**Task set:**
1. In the reflection on spiritual doldrums below, what does the nautical term "doldrums" refer to?
2. Condense the paragraph beginning "Grace is God's love for me" in the reflection on spiritual doldrums below, keeping its main facts.
Document excerpt Start Marker
It’s been a hard couple of days for me as has been the last month or so. I’m the spiritual doldrums. In nautical terms that the place near the equator where the winds are really too calm to fill the sails of a ship. For me it’s where I am not ‘feeling’ the wind of God’s Spirit. Cranky, tired, prayer-less, and sometimes just want to quit the whole faith thing.
Then I feel guilty as though I am not pleasing God by faith and actions. I want to crawl up with a good book, not necessarily the Bible, and just hide. Maybe you have known that feeling. Oh, I have a few good friends who are supportive, even loving me unconditionally but sometimes it’s not enough.
So I think, ‘what’s God’s take on me at the moment?’ That’s where Grace comes in. And by grace in these circumstances I don’t mean that I win the lottery or that things change a whole lot for me. Grace is something different.
Grace is God’s love for me when I was spiritually dead, lost, and out of touch with God. Jesus didn’t wait for me to ‘get it together’ before he went to the cross. I read in the Bible that Christ is even at this moment praying for me before God. (Romans 8) “Father,” I can just hear him, “here goes Gaffga again.” Then God’s loving action kicks in to remind me I am loved even when I am lost.
It’s like Mackenzie in THE SHACK saying to Jesus, “I feel so lost” and Jesus answers, “Don’t worry. I’m not lost.”
So today I am trusting Jesus to be the pioneer of faith. Yeah, I am way back in the procession following him but he won’t let me go. As people say, ‘it’s not my faith that saves me. It’s the faithfulness of Jesus.’ I remember that and I am held in hopefulness.
Document excerpt End Marker
Records Start Marker
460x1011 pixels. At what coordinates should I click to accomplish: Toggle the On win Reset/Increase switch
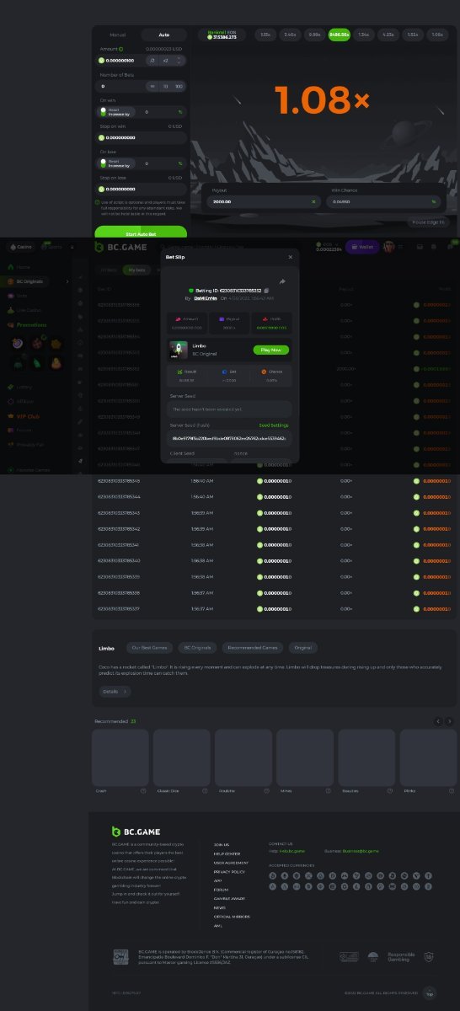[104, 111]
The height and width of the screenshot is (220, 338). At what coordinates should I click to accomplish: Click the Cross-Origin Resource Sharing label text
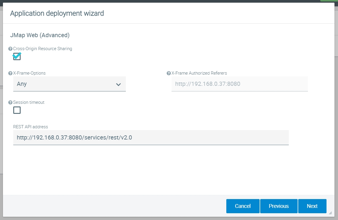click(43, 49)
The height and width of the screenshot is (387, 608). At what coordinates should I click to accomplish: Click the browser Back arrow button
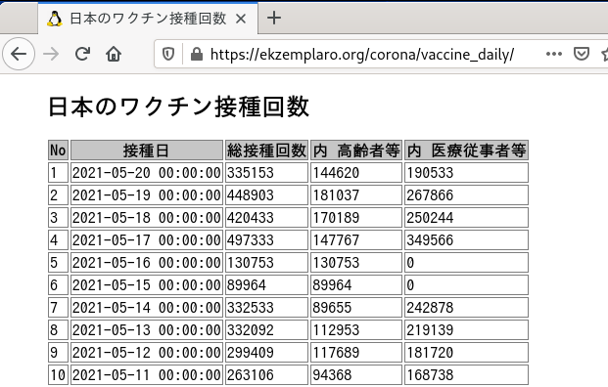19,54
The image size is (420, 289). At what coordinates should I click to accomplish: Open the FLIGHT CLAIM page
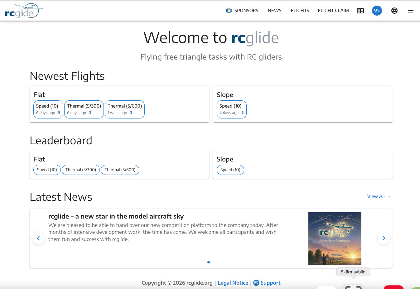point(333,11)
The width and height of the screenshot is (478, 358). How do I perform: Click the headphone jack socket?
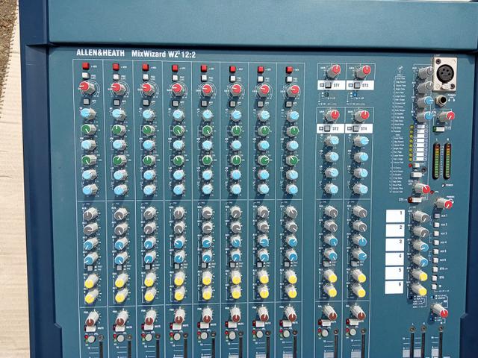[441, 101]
Records End Marker
Records Start Marker
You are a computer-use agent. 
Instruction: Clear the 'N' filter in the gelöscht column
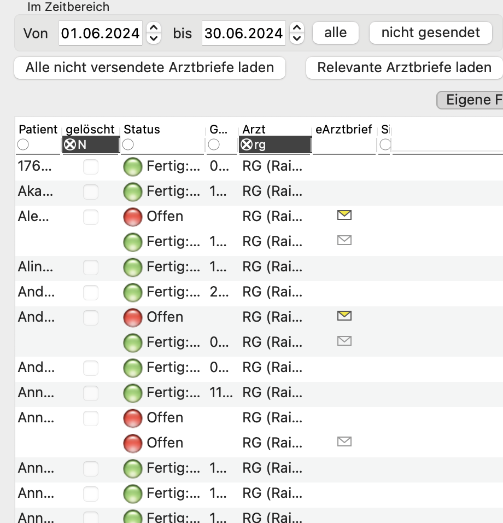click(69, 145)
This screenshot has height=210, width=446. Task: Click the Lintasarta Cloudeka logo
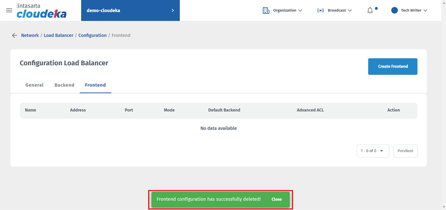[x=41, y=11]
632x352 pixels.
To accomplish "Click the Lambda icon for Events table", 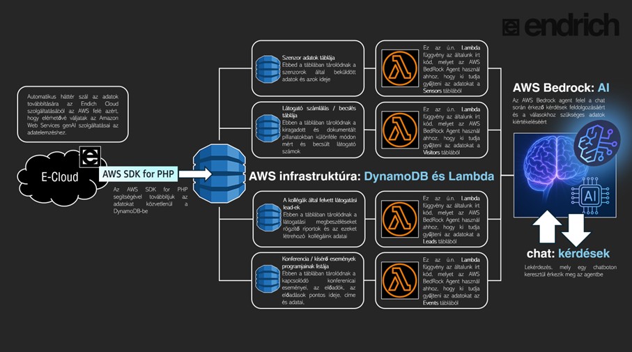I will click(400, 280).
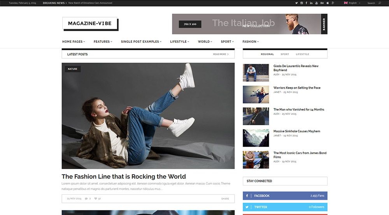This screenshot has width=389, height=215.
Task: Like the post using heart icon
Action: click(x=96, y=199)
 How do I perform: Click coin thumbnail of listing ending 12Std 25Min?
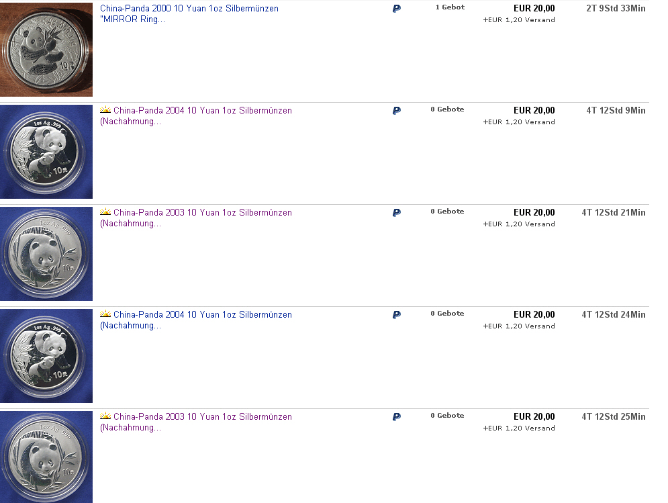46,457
Records End Marker
**Results for the exercise:**
1. The place near the equator where the winds are too calm to fill a ship's sails.

2. Grace is God's love for me even when I was spiritually dead, lost, and out of touch with God. Jesus went to the cross without waiting for me to get it together. According to Romans 8, Christ is praying for me before God even now. God's love then reminds me that I am loved even when I am lost.